The Coast Guard is now looking for another stopgap measure, perhaps even ordering an existing ship that would be deployed by 2010, agency officials said.
House Democrats have discussed exerting more control over Deepwater projects. But Gregg said the answer is more money to accelerate Deepwater, not less. "My view is, we're going to spend what it takes to get the nation up to speed," he said.

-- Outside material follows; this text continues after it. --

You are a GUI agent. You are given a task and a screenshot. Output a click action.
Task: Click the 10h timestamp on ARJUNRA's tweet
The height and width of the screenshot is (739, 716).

The program's problems have been compounded by the Coast Guard's hands-off management. The primary contractors, Bethesda-based Lockheed and Northrop Grumman of Los Angeles, have been given unusual authority to run the program through Integrated Coast Guard Systems, according to several government reports. The companies make many of the important decisions, including which ships and aircraft are needed and which subcontractors will design and build them, according to GAO and inspector general reports.
In August, the Homeland Security inspector general reported that the companies had not consistently followed information-technology testing procedures and that the Coast Guard had "limited influence" over some contractor decisions.
One contracting official told the inspector general that the Coast Guard, because of personnel shortages, struggles to review documents within the 30 days the contractors allow. By the time it reviews the documents, the companies may have moved ahead with their plans, leaving the agency to accept the work or try to change it at additional cost, the report said.
The Coast Guard said it is on a "learning curve."
"We continue to make the contract more rigorous," said Mary Elder, the Coast Guard's spokeswoman for the program. "The contractor is learning lessons, as are we, about how best to interact with each other."